Sitting at 21-6 and 10-5 in the Big East just 10 days after the Marquette win, the Hoyas lost Wright for three weeks due to a left hand injury, a broken third metacarpal that had a lot to do with Georgetown’s transformation from a top-15 team into a punchless afterthought.
“We miss Chris, absolutely, 100 percent, both ends of the court, in every way,” Thompson said at Madison Square Garden after Connecticut ousted the Hoyas from the Big East tournament. “The group that’s playing now, that played today, has to be better.”
In its final two games of the season, Georgetown was run off the court first by Connecticut, the eventual Big East tournament and national champion, and then by VCU, one of the most surprising Final Four teams in NCAA history.
“You know, we clearly did not protect the three-point line as we needed to against a good shooting team,” Thompson said after Georgetown fell to VCU in Chicago. “That was not a surprise that they can put the ball in the basket. We just did not do a good job.”
In the end, it became a story of change. On their way out the door are Wright, Freeman, Vaughn, senior guard Ryan Dougherty, rising junior transfer Vee Sanford and if he does not pull his name out of the NBA draft by May 8, rising junior forward Hollis Thompson. Come November, there will be at least three new faces in the starting lineup, and five incoming freshmen with size have signed their letters of intent.
“In many ways,” Thompson said at the program’s annual end-of-season banquet, “a new era starts tomorrow.”

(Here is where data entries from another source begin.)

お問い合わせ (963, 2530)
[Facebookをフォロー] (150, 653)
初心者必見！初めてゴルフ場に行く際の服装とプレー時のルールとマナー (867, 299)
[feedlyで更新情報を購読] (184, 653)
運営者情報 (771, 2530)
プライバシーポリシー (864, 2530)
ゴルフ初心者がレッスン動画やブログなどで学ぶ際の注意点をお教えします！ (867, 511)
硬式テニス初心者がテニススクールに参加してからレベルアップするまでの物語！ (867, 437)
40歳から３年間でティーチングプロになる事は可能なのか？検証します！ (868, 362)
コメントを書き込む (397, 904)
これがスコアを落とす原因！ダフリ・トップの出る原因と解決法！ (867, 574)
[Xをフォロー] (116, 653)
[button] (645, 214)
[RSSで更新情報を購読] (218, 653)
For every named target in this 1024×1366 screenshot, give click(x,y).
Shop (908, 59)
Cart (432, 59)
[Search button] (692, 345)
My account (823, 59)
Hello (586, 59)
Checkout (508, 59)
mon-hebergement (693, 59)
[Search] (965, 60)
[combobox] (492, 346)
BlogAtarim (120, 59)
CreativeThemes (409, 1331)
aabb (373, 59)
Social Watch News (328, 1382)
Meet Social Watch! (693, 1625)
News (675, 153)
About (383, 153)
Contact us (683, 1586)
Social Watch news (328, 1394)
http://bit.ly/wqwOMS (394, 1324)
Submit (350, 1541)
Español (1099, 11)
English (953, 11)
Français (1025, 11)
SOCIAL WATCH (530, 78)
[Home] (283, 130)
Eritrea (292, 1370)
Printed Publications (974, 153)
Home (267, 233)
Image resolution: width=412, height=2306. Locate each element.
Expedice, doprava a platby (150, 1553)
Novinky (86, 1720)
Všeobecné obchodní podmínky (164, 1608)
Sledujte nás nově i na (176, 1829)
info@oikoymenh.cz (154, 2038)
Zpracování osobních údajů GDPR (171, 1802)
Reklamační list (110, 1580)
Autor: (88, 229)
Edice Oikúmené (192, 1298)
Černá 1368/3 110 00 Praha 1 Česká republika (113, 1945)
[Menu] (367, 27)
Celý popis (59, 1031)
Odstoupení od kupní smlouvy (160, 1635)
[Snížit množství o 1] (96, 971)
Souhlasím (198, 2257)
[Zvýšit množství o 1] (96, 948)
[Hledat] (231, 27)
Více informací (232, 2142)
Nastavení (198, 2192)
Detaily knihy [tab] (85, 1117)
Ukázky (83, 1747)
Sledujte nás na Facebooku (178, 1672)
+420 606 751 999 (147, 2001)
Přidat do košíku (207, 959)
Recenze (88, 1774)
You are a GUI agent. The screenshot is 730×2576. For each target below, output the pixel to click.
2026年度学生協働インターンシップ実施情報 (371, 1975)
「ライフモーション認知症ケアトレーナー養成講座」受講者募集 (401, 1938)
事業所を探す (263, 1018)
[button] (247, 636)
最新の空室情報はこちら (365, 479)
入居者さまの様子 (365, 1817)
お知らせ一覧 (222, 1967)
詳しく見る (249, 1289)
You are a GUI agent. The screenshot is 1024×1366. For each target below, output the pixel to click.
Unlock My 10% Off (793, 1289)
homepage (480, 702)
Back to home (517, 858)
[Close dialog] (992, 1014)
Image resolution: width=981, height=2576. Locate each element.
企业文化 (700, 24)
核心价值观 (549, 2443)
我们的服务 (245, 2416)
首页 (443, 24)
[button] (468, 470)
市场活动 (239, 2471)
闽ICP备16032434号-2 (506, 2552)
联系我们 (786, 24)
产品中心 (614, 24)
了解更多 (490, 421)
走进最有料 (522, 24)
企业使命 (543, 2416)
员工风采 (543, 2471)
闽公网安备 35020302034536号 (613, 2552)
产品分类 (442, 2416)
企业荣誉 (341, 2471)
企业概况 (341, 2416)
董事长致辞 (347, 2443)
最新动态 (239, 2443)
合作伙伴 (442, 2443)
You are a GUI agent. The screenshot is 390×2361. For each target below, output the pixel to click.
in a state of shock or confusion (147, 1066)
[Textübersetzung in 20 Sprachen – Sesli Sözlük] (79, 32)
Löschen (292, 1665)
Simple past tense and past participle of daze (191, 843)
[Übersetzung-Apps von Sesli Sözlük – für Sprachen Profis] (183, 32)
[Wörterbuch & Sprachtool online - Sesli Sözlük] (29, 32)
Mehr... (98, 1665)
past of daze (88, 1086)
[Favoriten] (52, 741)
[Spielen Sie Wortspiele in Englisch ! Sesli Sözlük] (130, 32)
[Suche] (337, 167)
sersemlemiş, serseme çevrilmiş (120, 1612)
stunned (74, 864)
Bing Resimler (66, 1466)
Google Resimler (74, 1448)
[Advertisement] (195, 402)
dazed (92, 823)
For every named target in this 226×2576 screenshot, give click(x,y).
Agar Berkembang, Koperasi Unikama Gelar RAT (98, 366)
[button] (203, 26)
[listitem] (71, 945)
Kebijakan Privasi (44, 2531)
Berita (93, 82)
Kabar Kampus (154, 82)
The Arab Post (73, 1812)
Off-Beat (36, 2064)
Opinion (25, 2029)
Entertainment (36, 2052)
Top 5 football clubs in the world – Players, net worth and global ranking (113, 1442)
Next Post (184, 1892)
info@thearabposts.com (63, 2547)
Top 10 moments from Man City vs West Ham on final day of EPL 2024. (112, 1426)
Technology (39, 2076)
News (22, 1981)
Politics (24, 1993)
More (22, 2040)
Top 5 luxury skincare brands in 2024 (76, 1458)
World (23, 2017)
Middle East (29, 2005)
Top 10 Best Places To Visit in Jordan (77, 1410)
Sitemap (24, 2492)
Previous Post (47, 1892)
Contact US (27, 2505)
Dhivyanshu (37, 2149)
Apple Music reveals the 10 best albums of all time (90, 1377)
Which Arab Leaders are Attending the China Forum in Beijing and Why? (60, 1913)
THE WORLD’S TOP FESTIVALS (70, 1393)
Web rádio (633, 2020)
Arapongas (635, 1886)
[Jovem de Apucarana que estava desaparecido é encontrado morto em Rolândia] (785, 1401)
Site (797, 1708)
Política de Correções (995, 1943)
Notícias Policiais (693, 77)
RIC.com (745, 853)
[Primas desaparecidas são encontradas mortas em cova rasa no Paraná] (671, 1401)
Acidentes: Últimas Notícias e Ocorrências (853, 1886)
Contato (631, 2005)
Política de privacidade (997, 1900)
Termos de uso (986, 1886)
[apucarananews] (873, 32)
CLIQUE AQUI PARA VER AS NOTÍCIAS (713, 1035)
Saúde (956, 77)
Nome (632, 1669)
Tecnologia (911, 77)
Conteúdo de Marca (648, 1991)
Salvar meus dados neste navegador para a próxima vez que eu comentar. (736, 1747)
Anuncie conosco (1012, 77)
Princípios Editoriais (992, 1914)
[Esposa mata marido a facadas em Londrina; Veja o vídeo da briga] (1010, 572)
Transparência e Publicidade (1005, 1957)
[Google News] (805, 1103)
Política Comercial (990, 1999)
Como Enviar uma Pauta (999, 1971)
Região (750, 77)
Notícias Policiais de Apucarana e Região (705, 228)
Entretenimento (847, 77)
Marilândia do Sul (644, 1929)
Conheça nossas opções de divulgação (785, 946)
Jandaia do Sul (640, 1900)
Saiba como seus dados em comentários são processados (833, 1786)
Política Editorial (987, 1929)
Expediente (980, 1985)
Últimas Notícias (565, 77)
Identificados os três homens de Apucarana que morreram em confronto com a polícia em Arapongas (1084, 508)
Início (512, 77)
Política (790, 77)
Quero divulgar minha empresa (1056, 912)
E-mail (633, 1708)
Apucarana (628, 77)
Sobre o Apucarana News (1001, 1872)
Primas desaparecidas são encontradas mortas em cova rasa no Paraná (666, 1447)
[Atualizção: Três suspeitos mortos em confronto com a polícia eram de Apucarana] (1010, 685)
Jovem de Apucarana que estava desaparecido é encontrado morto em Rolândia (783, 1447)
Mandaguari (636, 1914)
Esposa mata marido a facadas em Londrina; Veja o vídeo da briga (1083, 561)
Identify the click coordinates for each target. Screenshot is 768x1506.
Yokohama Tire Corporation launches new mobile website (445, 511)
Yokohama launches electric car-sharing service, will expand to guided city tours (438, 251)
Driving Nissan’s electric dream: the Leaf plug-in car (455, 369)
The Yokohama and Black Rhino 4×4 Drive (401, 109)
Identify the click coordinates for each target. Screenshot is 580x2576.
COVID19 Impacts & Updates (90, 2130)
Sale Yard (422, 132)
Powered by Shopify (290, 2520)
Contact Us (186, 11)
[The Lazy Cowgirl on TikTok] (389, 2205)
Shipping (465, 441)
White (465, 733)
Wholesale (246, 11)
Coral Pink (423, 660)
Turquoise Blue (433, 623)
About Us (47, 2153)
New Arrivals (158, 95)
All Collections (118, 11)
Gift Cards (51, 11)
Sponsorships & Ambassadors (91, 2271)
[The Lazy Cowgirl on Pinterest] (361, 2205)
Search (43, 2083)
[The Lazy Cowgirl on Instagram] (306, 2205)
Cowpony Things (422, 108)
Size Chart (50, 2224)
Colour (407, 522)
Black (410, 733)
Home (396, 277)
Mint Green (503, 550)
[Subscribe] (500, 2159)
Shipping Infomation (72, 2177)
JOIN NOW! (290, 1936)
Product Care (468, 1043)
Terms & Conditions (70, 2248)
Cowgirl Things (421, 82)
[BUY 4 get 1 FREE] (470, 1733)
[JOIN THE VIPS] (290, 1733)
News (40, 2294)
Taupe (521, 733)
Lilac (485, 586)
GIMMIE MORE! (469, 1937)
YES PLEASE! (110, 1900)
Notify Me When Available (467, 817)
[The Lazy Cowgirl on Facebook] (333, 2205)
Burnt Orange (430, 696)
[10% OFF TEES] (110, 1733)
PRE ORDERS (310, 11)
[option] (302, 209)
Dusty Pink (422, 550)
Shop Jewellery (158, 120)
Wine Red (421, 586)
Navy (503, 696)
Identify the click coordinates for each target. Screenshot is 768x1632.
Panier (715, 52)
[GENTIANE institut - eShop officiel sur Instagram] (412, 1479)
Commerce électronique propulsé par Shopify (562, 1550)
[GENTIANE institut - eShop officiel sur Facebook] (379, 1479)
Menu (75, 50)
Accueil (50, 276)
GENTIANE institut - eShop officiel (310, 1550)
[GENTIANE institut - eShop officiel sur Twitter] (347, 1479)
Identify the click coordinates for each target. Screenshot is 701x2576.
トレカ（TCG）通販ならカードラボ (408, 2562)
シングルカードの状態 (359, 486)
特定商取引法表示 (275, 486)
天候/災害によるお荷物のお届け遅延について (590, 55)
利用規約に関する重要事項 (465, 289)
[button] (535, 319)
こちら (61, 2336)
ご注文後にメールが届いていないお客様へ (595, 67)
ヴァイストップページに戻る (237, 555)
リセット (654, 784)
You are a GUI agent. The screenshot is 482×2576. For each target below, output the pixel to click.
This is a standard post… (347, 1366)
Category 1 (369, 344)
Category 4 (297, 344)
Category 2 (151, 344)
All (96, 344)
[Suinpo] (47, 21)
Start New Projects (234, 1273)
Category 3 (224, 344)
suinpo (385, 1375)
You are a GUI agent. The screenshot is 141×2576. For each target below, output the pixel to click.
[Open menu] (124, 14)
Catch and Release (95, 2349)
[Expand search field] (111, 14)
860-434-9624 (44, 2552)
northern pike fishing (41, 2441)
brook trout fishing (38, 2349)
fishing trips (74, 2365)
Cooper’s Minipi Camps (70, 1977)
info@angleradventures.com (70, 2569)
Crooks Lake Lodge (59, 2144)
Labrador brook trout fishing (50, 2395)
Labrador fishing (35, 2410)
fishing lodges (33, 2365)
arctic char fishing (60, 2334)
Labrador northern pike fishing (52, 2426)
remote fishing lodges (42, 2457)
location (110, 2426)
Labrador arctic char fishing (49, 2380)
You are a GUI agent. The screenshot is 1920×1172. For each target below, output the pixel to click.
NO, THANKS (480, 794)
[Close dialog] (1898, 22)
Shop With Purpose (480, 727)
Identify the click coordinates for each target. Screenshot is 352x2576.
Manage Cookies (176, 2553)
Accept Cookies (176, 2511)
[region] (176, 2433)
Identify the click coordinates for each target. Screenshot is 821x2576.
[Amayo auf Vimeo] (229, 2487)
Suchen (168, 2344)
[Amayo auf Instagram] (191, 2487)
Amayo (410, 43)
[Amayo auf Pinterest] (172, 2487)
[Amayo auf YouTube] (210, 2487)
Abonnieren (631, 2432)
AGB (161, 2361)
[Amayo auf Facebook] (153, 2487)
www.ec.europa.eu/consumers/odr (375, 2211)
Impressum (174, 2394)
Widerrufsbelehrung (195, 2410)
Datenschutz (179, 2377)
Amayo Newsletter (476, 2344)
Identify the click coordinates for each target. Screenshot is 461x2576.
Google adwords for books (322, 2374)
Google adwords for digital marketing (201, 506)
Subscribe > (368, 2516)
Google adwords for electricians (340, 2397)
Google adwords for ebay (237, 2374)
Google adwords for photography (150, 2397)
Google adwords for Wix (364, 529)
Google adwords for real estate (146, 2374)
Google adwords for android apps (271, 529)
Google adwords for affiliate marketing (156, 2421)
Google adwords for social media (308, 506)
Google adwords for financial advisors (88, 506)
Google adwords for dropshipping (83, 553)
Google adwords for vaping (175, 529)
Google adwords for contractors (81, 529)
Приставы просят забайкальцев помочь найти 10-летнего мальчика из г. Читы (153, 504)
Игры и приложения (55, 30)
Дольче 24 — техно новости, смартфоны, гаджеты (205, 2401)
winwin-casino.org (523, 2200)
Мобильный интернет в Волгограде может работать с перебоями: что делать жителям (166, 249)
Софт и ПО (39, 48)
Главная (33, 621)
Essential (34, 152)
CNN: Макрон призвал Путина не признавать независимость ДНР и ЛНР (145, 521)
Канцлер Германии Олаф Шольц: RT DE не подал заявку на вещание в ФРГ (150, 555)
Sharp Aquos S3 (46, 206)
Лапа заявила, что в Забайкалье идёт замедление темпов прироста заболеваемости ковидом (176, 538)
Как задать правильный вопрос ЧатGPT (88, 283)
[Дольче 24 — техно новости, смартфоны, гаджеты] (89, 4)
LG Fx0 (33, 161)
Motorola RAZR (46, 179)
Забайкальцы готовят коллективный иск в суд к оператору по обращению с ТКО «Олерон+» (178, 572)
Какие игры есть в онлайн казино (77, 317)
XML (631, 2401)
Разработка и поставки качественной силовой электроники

Both capitalizing on and succumbing to things both in and out of their control, the Hoyas achieved regular season success, and like 66 other NCAA tournament teams, their season ended in disappointing fashion. But led by Wright and Freeman, who will go down as all-time great Georgetown guards, the Hoyas remained relevant on the national stage and for a time, they looked like a team poised for a deep March run — a temporary vision ultimately broken along with a bone in Wright’s left hand, leading many to wonder what could have been.